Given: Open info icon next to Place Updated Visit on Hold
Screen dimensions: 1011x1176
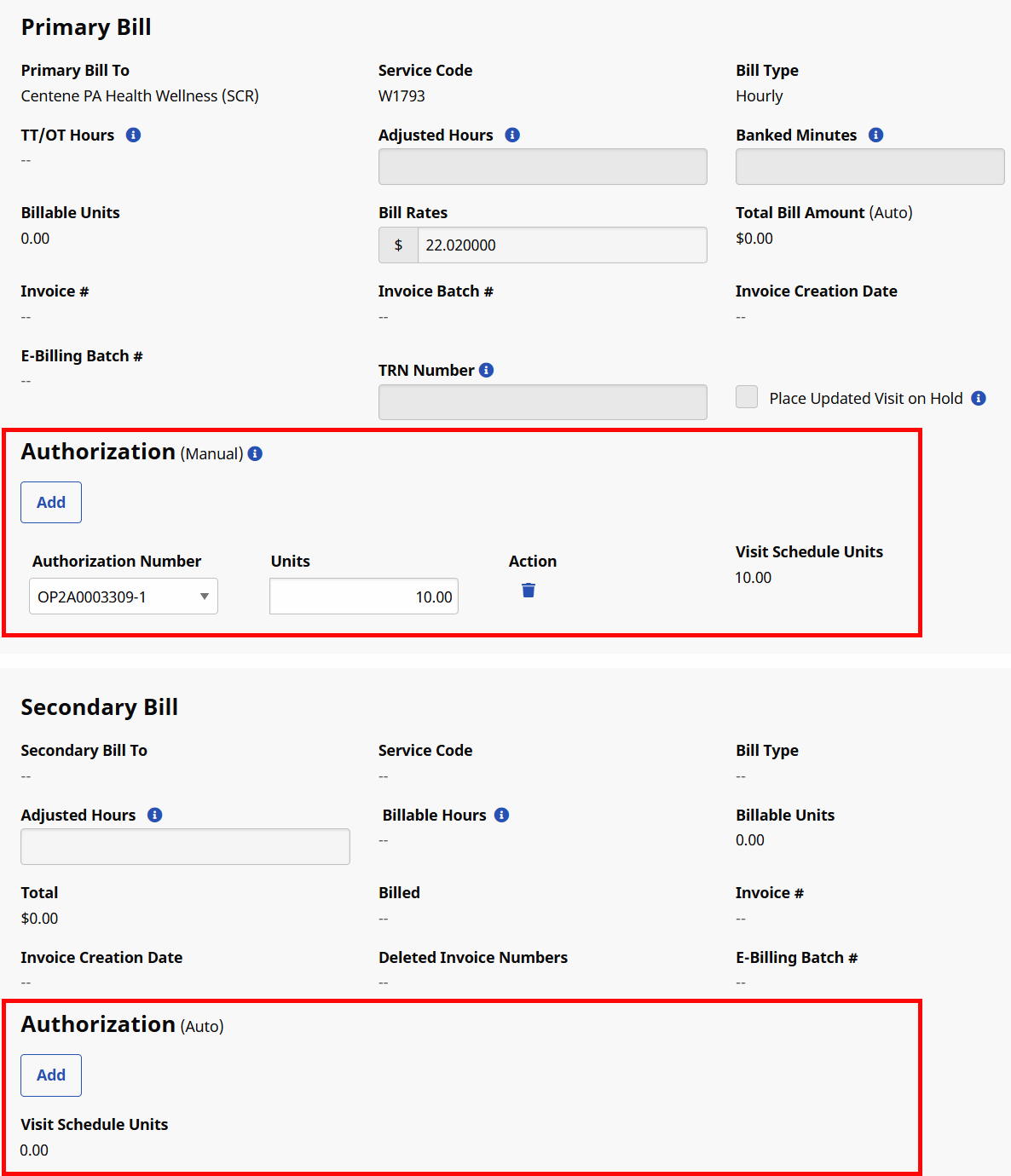Looking at the screenshot, I should click(979, 398).
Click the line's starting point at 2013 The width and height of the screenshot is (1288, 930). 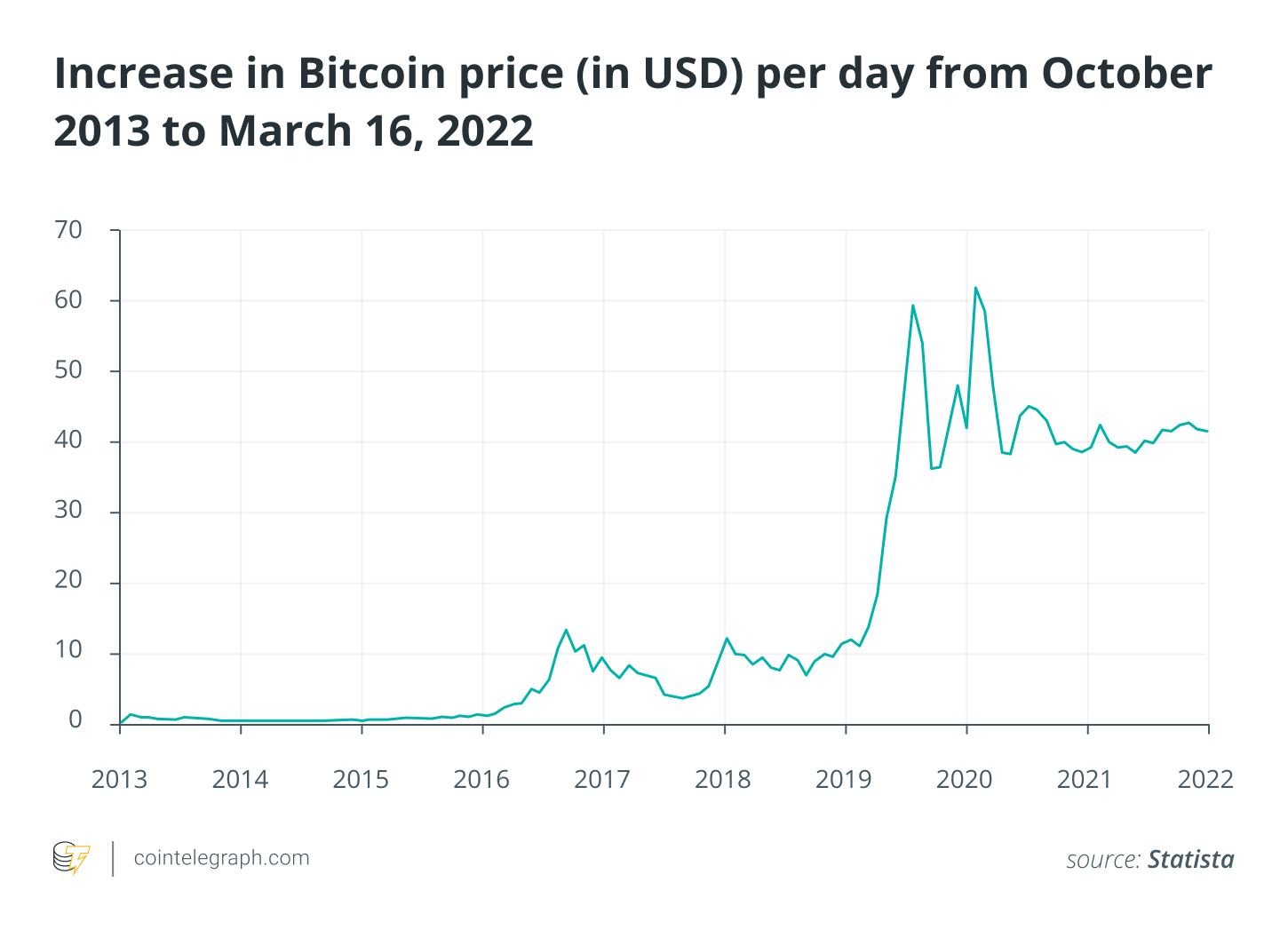pyautogui.click(x=121, y=723)
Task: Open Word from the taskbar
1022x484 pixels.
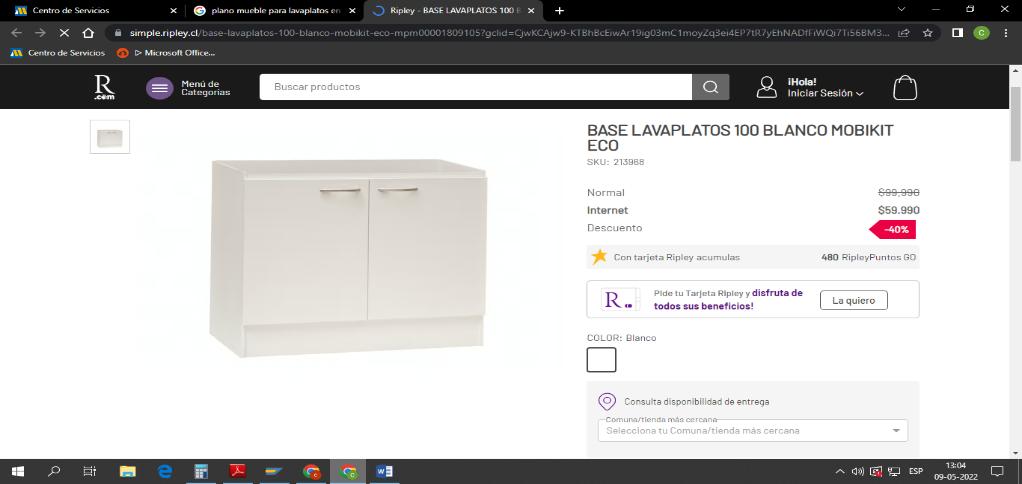Action: tap(384, 471)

----------------------------------------

▸ **Required work**
Where a line of the data holds the word "Open", copy that line.

▸ **Reply to the exercise**
Given: Open info icon next to Place Updated Visit on Hold
Task: Open Word from the taskbar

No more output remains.